To kill a praying mantis has been in Mohammedan countries almost as great a crime as it is to kill an albatross at sea, but this was not because it kills the swarms of flies so common in those lands, but rather because of the prayerful attitude made necessary by its fiercely spined and powerful front legs.
Its head is so loosely set on its long neck, or thorax, that it can move it from side to side with the greatest ease. Fabre declares that “the mantis is alone among all the insects in directing its attention to inanimate things. It inspects, it examines, it has almost a physiognomy.”
Perhaps one is warranted in having a feeling of repugnance toward the mantis, for no other living creature has more horrible habits.
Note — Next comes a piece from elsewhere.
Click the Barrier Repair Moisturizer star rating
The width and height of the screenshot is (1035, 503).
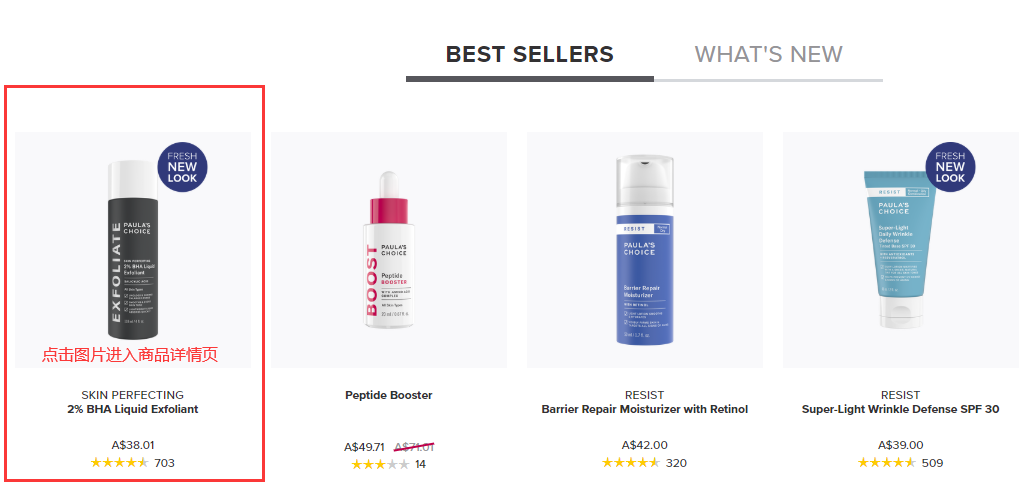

There has always been something horrible about the cannibalism of human beings who ate their enemies killed in battle, but this has never seemed so revolting as the practice of the Fijians who killed members of their own tribe in cold blood for purposes of the cannibal feast. The female mantis goes a step farther than this, for she begins eating her lover even before the courtship is over.
There is nothing about the spiders, terrifying though they must appear to their defenseless prey, to indicate that they try consciously to frighten their victims, but the mantis, by spreading out its wings and curling up its abdomen, and raising its talon-tipped, spiny legs, seems to deliberately petrify with terror the cricket or grasshopper which comes within its reach.
THE ORDER OF THE BUGS
(Hemiptera)
How blind mankind must seem to the insect world! To look at beetles with their massive jaws and armor-plated bodies, or flies with their gauzy wings, or grasshoppers with their long jumping legs and then class them all as bugs, must seem to them incomprehensible, for to be a bug, an insect must have a sharp pointed beak, whatever else it has. It may or may not have wings, it may have a larval stage or it may not, but if it hasn’t a beak and can’t suck then it can’t be classed as a true bug.